Work instructions -
Every record must come back exactly as given.

Material shown -
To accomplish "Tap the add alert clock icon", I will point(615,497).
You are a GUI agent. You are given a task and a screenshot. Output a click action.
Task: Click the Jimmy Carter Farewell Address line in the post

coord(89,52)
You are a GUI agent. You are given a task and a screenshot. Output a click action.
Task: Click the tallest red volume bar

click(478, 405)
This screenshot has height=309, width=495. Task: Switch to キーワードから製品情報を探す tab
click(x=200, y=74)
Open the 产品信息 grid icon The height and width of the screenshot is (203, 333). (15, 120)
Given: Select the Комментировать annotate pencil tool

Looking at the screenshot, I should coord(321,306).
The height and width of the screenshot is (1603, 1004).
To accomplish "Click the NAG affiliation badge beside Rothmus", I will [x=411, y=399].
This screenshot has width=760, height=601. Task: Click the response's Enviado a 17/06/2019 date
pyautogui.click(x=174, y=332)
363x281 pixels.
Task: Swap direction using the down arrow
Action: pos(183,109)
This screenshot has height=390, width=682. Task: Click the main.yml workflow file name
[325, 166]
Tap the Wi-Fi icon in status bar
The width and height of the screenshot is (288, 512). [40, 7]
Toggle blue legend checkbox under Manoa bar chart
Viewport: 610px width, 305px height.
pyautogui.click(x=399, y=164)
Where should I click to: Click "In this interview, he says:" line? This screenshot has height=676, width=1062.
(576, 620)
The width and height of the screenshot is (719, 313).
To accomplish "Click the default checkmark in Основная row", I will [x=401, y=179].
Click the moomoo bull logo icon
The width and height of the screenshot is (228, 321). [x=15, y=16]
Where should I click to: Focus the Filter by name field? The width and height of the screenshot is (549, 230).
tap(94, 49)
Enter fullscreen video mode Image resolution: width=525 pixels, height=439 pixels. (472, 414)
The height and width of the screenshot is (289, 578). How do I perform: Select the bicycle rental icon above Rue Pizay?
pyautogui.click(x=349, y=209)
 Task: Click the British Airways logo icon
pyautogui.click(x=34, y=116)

Answer below -
To accomplish "Tap the add alert clock icon", I will point(615,497).
You are a GUI agent. You are given a task and a screenshot. Output a click action.
Task: Click the Jimmy Carter Farewell Address line in the post

coord(89,52)
You are a GUI agent. You are given a task and a screenshot. Output a click action.
Task: Click the tallest red volume bar

click(478, 405)
This screenshot has height=309, width=495. Task: Switch to キーワードから製品情報を探す tab
click(x=200, y=74)
Open the 产品信息 grid icon The height and width of the screenshot is (203, 333). (15, 120)
Given: Select the Комментировать annotate pencil tool

Looking at the screenshot, I should coord(321,306).
The height and width of the screenshot is (1603, 1004).
To accomplish "Click the NAG affiliation badge beside Rothmus", I will [x=411, y=399].
This screenshot has width=760, height=601. Task: Click the response's Enviado a 17/06/2019 date
pyautogui.click(x=174, y=332)
363x281 pixels.
Task: Swap direction using the down arrow
Action: pos(183,109)
This screenshot has height=390, width=682. Task: Click the main.yml workflow file name
[325, 166]
Tap the Wi-Fi icon in status bar
The width and height of the screenshot is (288, 512). [40, 7]
Toggle blue legend checkbox under Manoa bar chart
Viewport: 610px width, 305px height.
pyautogui.click(x=399, y=164)
Where should I click to: Click "In this interview, he says:" line? This screenshot has height=676, width=1062.
(576, 620)
The width and height of the screenshot is (719, 313).
To accomplish "Click the default checkmark in Основная row", I will [x=401, y=179].
Click the moomoo bull logo icon
The width and height of the screenshot is (228, 321). [x=15, y=16]
Where should I click to: Focus the Filter by name field? The width and height of the screenshot is (549, 230).
tap(94, 49)
Enter fullscreen video mode Image resolution: width=525 pixels, height=439 pixels. (472, 414)
The height and width of the screenshot is (289, 578). How do I perform: Select the bicycle rental icon above Rue Pizay?
pyautogui.click(x=349, y=209)
 Task: Click the British Airways logo icon
pyautogui.click(x=34, y=116)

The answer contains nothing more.